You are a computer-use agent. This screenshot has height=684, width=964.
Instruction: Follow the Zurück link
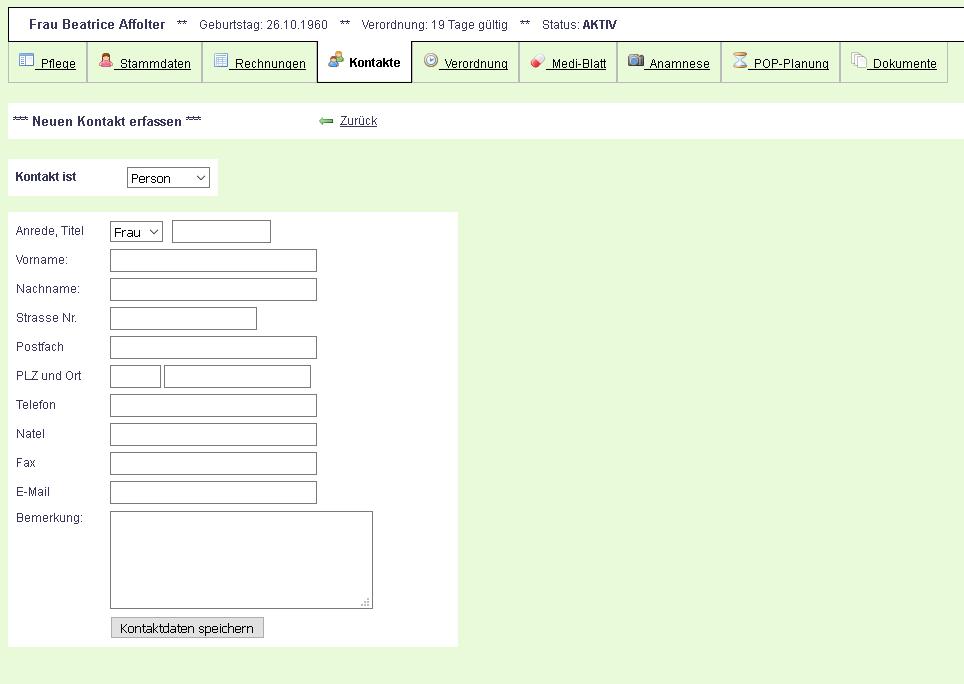[358, 121]
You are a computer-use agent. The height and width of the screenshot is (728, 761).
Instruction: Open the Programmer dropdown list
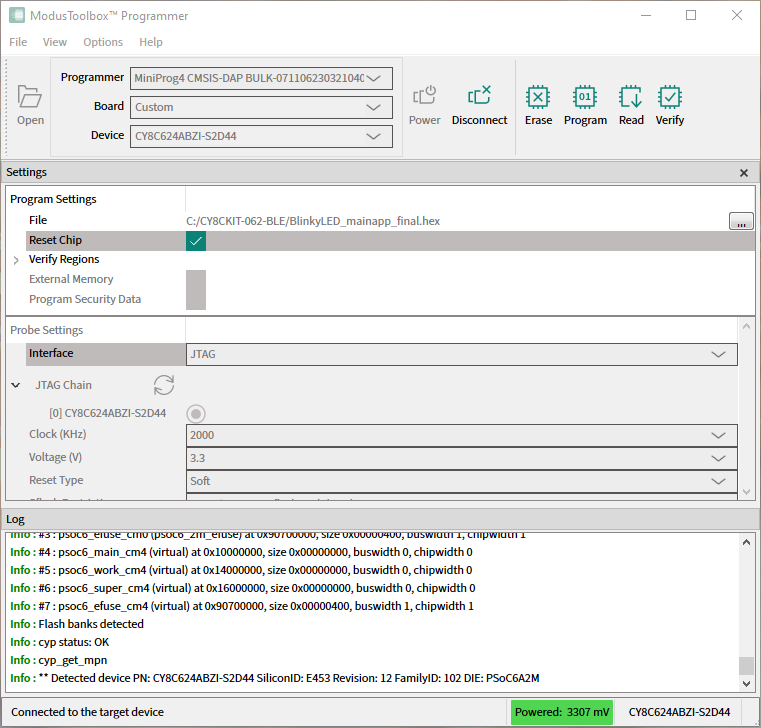(x=261, y=78)
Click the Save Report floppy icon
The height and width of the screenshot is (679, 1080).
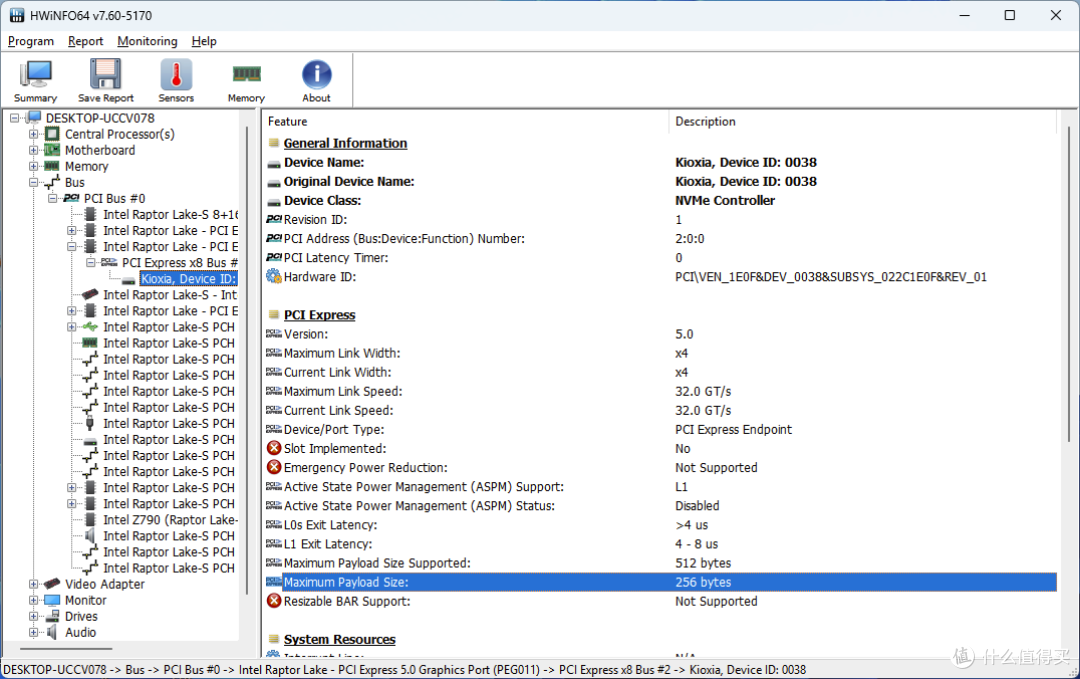tap(105, 74)
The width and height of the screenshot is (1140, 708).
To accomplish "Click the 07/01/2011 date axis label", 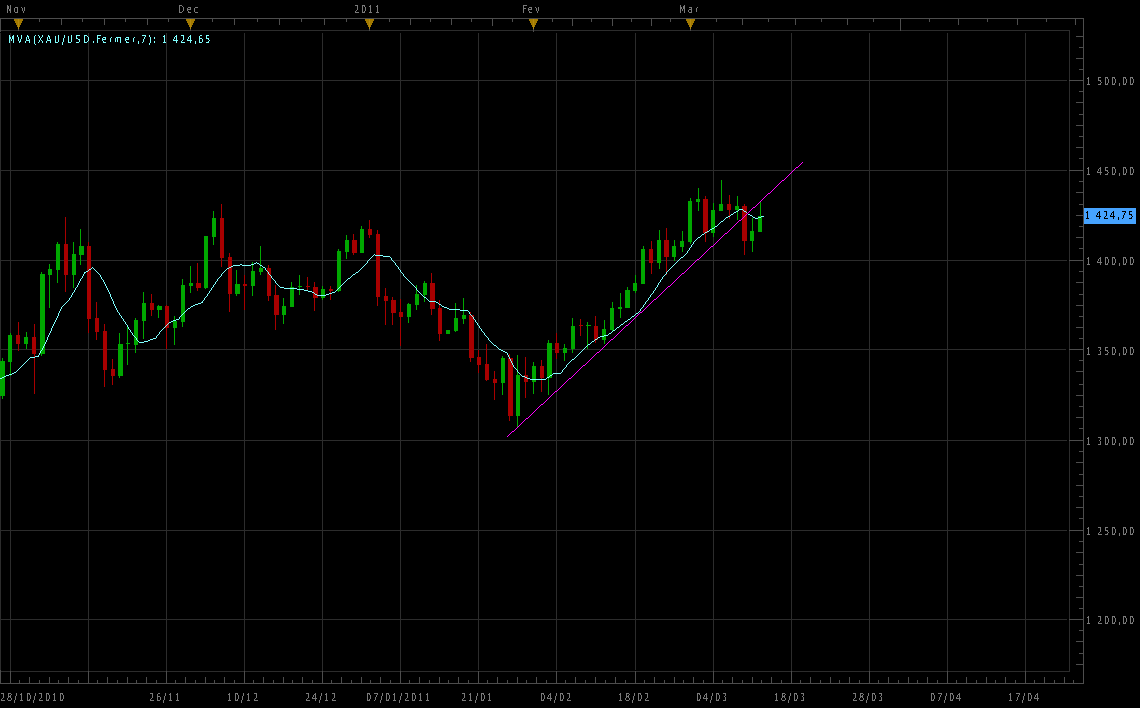I will [x=398, y=697].
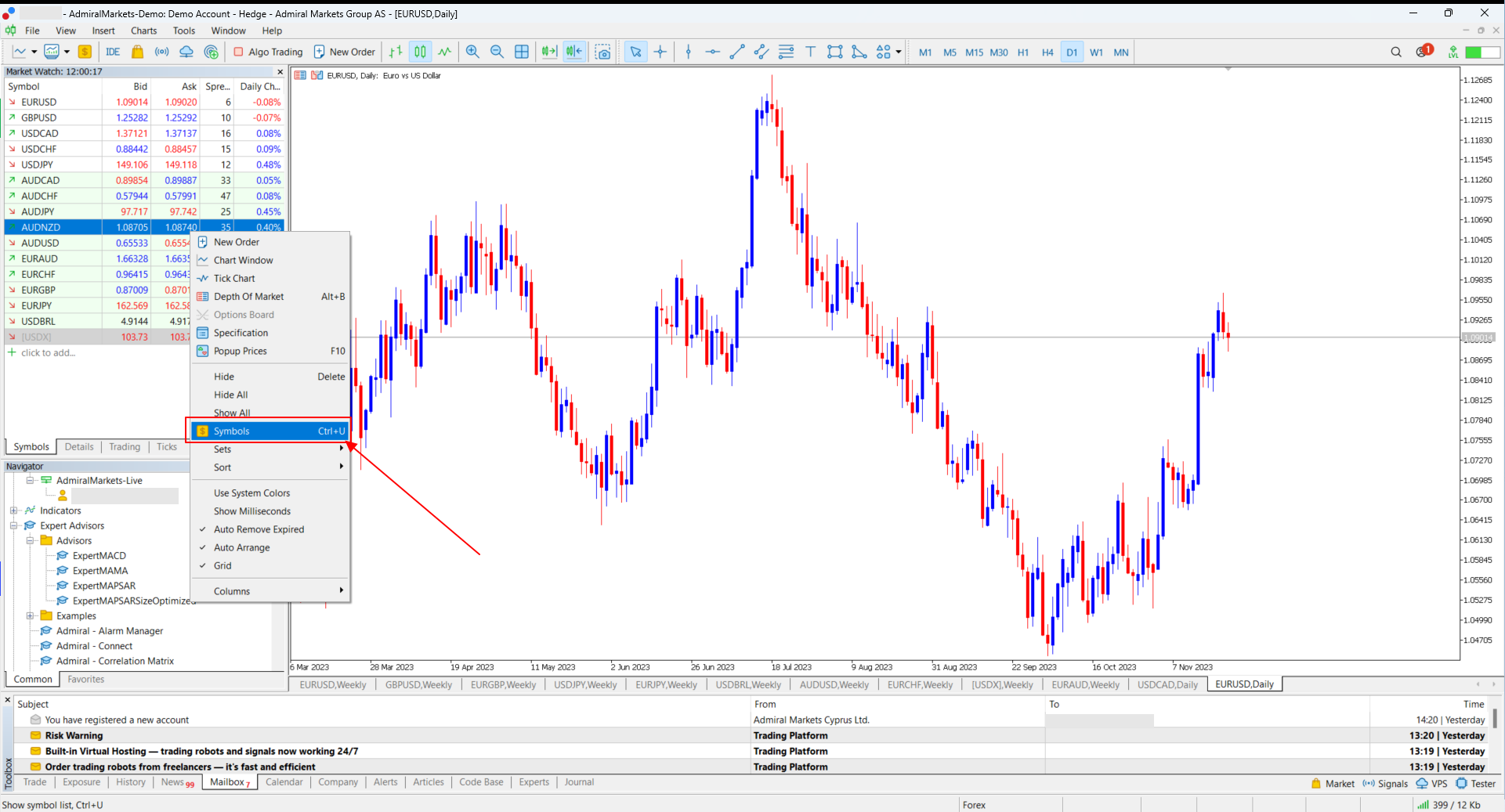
##############################
Repeat exactly the stretch of the listing above that starts with the line holding "Instruction: Follow the Zurück link" and finishes with the line holding "Click the Save Report floppy icon", both included. Skip every picture.

Instruction: Follow the Zurück link
[358, 121]
You are a computer-use agent. The height and width of the screenshot is (728, 761).
Instruction: Open the Programmer dropdown list
(x=261, y=78)
Click the Save Report floppy icon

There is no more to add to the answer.